— What you need to do —
Each line from the one that contains "Share SweetSugarSlam's reply" to the end of the material must be quoted exactly; include both end lines and nothing else.

— Data in this exercise —
=== Begin Enclosure ===
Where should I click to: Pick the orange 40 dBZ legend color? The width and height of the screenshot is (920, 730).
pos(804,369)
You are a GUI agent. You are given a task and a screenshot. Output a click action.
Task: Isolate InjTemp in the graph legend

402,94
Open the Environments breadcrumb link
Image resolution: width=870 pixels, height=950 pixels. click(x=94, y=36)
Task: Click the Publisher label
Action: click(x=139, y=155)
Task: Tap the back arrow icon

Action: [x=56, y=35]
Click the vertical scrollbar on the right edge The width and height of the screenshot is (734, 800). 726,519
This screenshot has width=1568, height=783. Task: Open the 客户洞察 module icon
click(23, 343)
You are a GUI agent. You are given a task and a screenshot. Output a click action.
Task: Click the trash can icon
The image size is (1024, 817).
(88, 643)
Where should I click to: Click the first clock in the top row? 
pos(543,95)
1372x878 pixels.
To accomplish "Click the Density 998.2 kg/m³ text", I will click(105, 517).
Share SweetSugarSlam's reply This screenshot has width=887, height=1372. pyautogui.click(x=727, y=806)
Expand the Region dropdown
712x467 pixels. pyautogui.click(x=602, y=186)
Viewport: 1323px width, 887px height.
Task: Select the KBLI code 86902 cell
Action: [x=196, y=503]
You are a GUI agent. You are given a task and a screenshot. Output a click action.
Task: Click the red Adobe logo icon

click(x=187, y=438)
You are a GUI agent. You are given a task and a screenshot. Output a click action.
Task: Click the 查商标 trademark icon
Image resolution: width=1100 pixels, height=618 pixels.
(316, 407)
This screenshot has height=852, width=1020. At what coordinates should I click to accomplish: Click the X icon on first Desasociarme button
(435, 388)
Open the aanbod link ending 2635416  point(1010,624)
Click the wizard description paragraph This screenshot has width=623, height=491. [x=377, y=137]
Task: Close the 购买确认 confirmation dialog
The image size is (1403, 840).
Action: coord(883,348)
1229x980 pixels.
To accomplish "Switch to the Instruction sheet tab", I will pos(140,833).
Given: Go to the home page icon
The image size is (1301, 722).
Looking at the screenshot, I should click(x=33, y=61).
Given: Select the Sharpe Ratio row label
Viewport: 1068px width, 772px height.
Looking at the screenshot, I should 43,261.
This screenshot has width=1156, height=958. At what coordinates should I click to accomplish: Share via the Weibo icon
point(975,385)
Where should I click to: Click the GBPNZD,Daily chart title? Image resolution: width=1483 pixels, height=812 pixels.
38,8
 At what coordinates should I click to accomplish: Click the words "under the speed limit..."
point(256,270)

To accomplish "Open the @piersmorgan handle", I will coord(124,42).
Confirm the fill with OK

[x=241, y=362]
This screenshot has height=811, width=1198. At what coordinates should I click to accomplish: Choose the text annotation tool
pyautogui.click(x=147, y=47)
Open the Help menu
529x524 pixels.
=== End Enclosure ===
— Problem solution —
Share SweetSugarSlam's reply This screenshot has width=887, height=1372. pyautogui.click(x=727, y=806)
Expand the Region dropdown
712x467 pixels. pyautogui.click(x=602, y=186)
Viewport: 1323px width, 887px height.
Task: Select the KBLI code 86902 cell
Action: [x=196, y=503]
You are a GUI agent. You are given a task and a screenshot. Output a click action.
Task: Click the red Adobe logo icon

click(x=187, y=438)
You are a GUI agent. You are given a task and a screenshot. Output a click action.
Task: Click the 查商标 trademark icon
Image resolution: width=1100 pixels, height=618 pixels.
(316, 407)
This screenshot has height=852, width=1020. At what coordinates should I click to accomplish: Click the X icon on first Desasociarme button
(435, 388)
Open the aanbod link ending 2635416  point(1010,624)
Click the wizard description paragraph This screenshot has width=623, height=491. [x=377, y=137]
Task: Close the 购买确认 confirmation dialog
The image size is (1403, 840).
Action: coord(883,348)
1229x980 pixels.
To accomplish "Switch to the Instruction sheet tab", I will pos(140,833).
Given: Go to the home page icon
The image size is (1301, 722).
Looking at the screenshot, I should click(x=33, y=61).
Given: Select the Sharpe Ratio row label
Viewport: 1068px width, 772px height.
Looking at the screenshot, I should 43,261.
This screenshot has width=1156, height=958. At what coordinates should I click to accomplish: Share via the Weibo icon
point(975,385)
Where should I click to: Click the GBPNZD,Daily chart title? Image resolution: width=1483 pixels, height=812 pixels.
38,8
 At what coordinates should I click to accomplish: Click the words "under the speed limit..."
point(256,270)

To accomplish "Open the @piersmorgan handle", I will coord(124,42).
Confirm the fill with OK

[x=241, y=362]
This screenshot has height=811, width=1198. At what coordinates should I click to accomplish: Choose the text annotation tool
pyautogui.click(x=147, y=47)
Open the Help menu
529x524 pixels.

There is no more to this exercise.